Task prompt: When you find the line with "Screen dimensions: 1568x484" among the records below, reproduce it and each line after it exactly, ending with the line with "Enable the 显示热键工具提示 checkbox".

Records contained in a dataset
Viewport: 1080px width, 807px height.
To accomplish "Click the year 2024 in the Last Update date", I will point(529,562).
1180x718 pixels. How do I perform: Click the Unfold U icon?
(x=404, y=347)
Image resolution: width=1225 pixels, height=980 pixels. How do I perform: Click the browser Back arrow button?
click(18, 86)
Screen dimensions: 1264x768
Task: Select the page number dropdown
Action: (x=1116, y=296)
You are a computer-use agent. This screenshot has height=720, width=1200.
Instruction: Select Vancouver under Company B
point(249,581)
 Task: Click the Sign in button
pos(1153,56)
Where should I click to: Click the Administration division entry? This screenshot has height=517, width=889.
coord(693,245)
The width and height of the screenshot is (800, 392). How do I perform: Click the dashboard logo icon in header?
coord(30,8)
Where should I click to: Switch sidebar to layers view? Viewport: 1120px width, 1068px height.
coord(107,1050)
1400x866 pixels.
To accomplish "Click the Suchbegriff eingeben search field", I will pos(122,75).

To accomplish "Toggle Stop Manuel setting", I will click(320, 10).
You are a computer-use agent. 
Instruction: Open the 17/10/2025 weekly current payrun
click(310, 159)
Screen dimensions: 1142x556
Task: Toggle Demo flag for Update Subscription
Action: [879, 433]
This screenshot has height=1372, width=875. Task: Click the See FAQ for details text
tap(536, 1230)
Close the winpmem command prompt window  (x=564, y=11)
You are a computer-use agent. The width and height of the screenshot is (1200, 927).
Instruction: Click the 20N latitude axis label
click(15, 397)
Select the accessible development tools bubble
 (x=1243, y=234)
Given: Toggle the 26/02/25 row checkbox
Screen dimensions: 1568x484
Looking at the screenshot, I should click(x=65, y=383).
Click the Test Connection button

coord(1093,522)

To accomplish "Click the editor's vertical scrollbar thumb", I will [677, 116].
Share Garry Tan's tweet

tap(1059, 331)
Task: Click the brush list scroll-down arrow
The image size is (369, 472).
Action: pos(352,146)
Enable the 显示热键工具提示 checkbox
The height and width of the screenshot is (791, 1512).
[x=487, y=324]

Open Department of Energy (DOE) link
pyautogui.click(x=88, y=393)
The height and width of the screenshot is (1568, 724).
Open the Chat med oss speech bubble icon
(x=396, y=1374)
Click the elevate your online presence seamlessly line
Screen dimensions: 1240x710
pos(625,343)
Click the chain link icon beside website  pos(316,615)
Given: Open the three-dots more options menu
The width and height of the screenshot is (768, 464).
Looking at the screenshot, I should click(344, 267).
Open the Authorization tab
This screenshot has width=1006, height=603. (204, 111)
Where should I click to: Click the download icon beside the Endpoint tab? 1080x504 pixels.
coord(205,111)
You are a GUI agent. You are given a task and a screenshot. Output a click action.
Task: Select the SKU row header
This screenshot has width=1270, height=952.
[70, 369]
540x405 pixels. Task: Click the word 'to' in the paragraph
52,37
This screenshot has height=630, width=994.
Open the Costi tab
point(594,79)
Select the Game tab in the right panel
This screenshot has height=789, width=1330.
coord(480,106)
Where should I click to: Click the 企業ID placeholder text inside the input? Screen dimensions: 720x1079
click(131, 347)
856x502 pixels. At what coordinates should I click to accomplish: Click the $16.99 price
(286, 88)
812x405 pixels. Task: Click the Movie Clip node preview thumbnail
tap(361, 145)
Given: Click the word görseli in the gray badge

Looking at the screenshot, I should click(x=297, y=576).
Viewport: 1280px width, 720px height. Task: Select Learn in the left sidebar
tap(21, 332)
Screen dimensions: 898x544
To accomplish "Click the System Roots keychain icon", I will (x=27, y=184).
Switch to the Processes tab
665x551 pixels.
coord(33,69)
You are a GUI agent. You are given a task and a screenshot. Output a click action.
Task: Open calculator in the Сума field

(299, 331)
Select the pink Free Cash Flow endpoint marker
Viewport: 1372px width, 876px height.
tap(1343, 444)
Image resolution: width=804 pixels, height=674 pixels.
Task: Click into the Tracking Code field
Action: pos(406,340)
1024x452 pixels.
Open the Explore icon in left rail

Problem solution:
Screen dimensions: 1568x484
Looking at the screenshot, I should click(x=65, y=383).
Click the Test Connection button

coord(1093,522)

To accomplish "Click the editor's vertical scrollbar thumb", I will [677, 116].
Share Garry Tan's tweet

tap(1059, 331)
Task: Click the brush list scroll-down arrow
The image size is (369, 472).
Action: pos(352,146)
Enable the 显示热键工具提示 checkbox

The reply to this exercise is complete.